Achillas strode forward. Soldiers seized the spy's arms, not merely to immobilize him but also to keep him upright; his legs had gone soft, and otherwise he would have collapsed to the floor. Achillas put his massive hands around the man's throat and proceeded to strangle him. Where the man's face had been red before, it now turned purple. His body convulsed. Weird sounds rose came from his mouth until a sickening crunch put a stop to his gurgling. With a snort of disgust, Achillas released him. The man's head flopped to one side, and his limp body crumpled to the floor.

The room fell silent except for the merry tune of the piper.

"Lord Chamberlain."

"Your Majesty?"

"See to it that the Roman and his companions are released from their bonds; that the items stolen from him are returned to his keeping; that he is given suitable quarters and made comfortable. Keep him close at hand, in case the king should wish to speak to him."

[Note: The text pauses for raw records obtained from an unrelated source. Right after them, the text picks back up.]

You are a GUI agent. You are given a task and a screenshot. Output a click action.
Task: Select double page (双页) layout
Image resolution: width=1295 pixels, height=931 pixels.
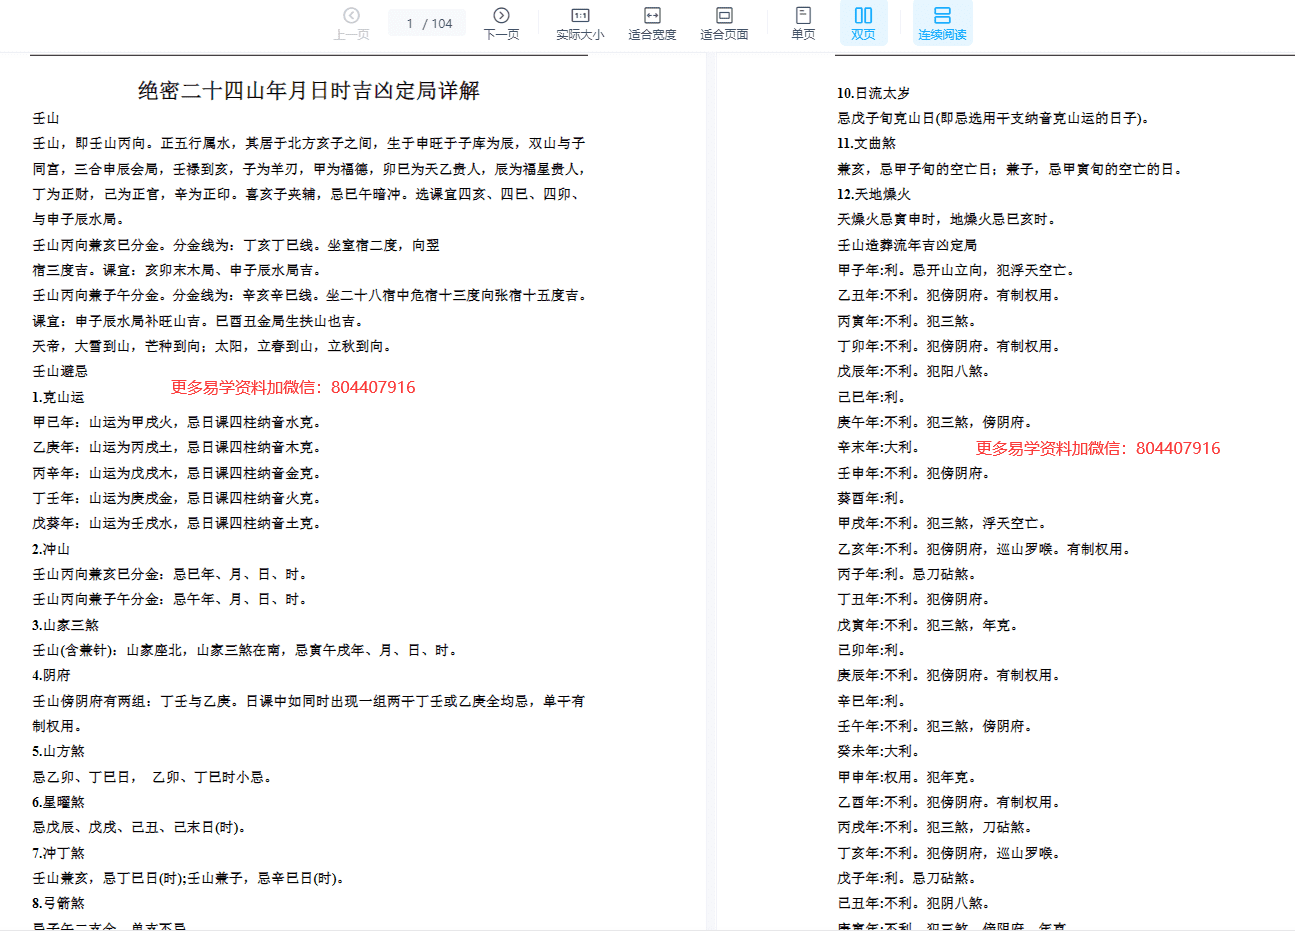pos(863,23)
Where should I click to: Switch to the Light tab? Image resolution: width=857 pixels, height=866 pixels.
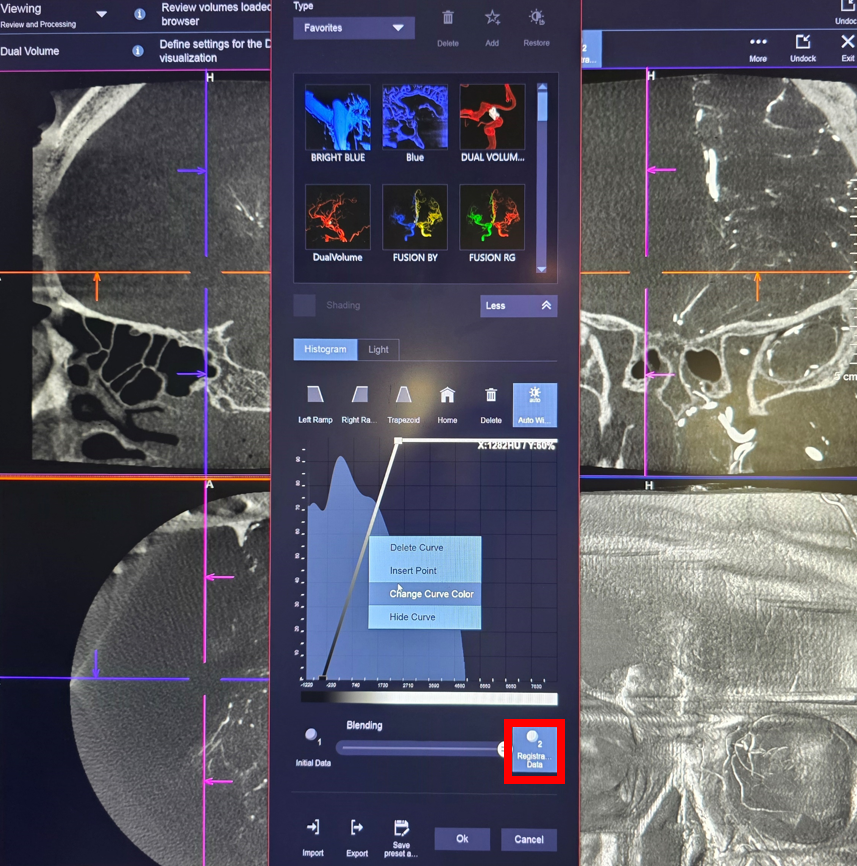378,349
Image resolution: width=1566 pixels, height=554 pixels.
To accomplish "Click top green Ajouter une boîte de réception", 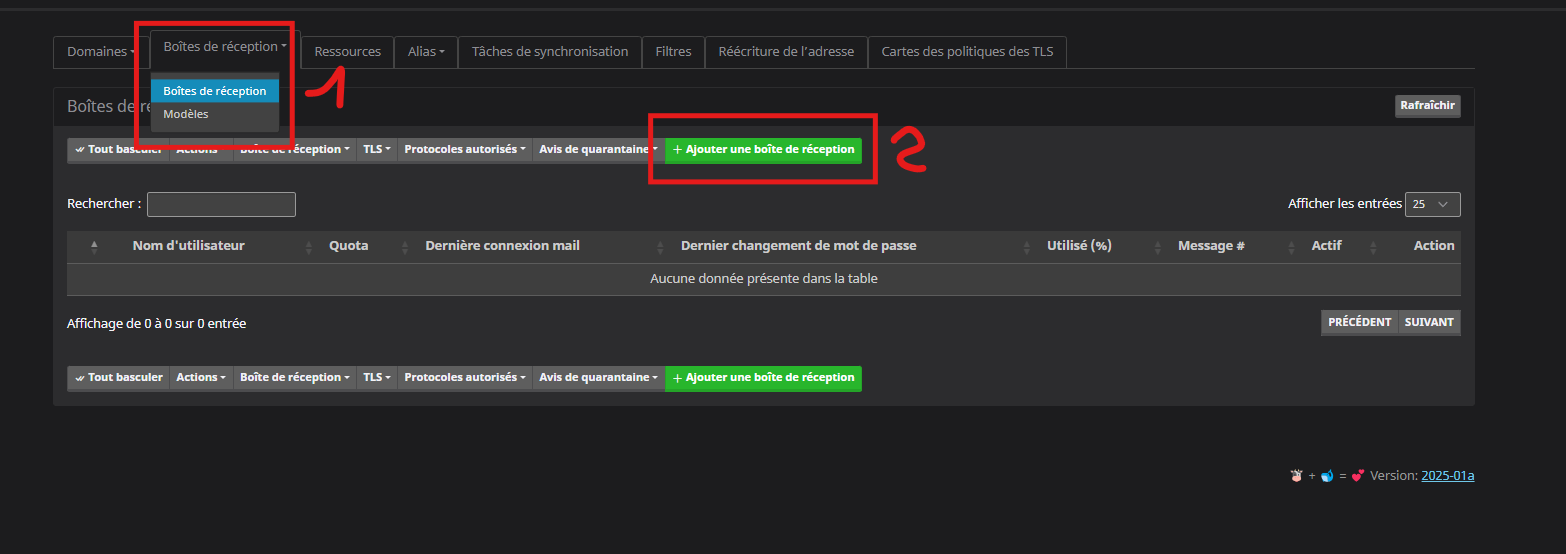I will pos(763,150).

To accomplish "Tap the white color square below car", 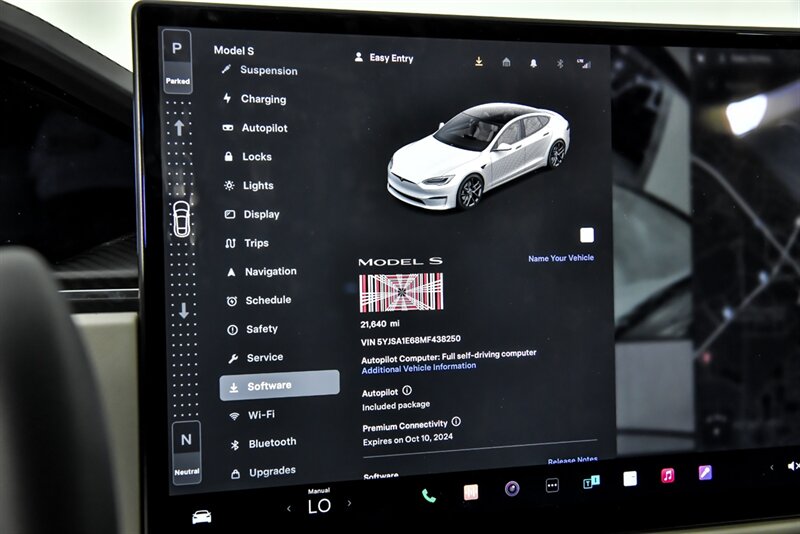I will point(586,235).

Pothinus bowed low. "It shall be as Your Majesty commands."

The same soldiers who had stripped and immobilized the spy now surrounded me and began to untie the cords around my wrists. Meanwhile, to a new and livelier tune from his piper, King Ptolemy made his exit from the room.

Thus I made the acquaintance of the Egyptian king and his advisers, and received my first taste of life in the royal court.